On average, five per cent of properties are bought and sold each year. So, roughly, a property will change hands once every 20 years or so. To put it plainly, the land tax model in New South Wales means you’ll pay double under the changes – just not right away.
The other con is that the land tax model could alter current market trends because freehold property will attract a larger fee payable. Naturally, homes on blocks of land will cost more each year than a unit.
Could this see construction turn even sharper in favour of cheap unit developments instead? Might the dream of owning a house with a bit of yard become even further out of reach for many young Australian families?
There is one pro from a property investment perspective that could see Sydney head back to the future, with the return of a popular trend.

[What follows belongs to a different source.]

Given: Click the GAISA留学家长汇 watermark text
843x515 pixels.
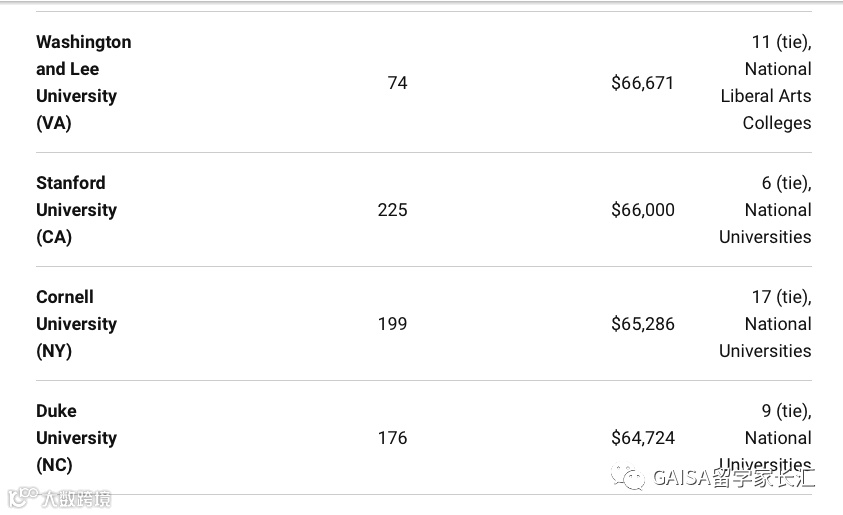Looking at the screenshot, I should 733,478.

Back in the early 2000s much of Australia was gripped by the property flipping trend. Shows like The Block only fuelled our fantasy of buying an old dump, doing it up and selling it on for a tidy profit a short time later. And many did very well out of it.
But as prices rose, the notion of a quick flip became unsustainable because of stamp duty. That hefty cost every single time you bought – plus the capital gains tax on the way out – saw the trend reduce significantly.
I wonder if perhaps it’ll make a resurgence in the next few years, as land tax becomes a popular notion for those looking to avoid big, immediate costs? The idea of getting a fixer-upper and selling it on after a year or two, only paying a nominal amount, could become very appealing again. There could be an opportunity for investors to cash in.
But we’ll see. At least for now, there’s an option for those buying in Sydney to avoid having to scrimp and save for a huge amount of cash up front.
Stamp duty is a pointless tax and its death is long overdue. But I don’t think the NSW Government has gone about getting rid of it in the right way.
There’s no long-term incentive for people to switch, such as a gradual reduction in the amount paid that would soften the fact that homeowners will pay more. It’s also voluntary – for now – so a two-tiered market could develop.
At the end of the day, the only winner in taxation is the government collecting it and this situation is no different.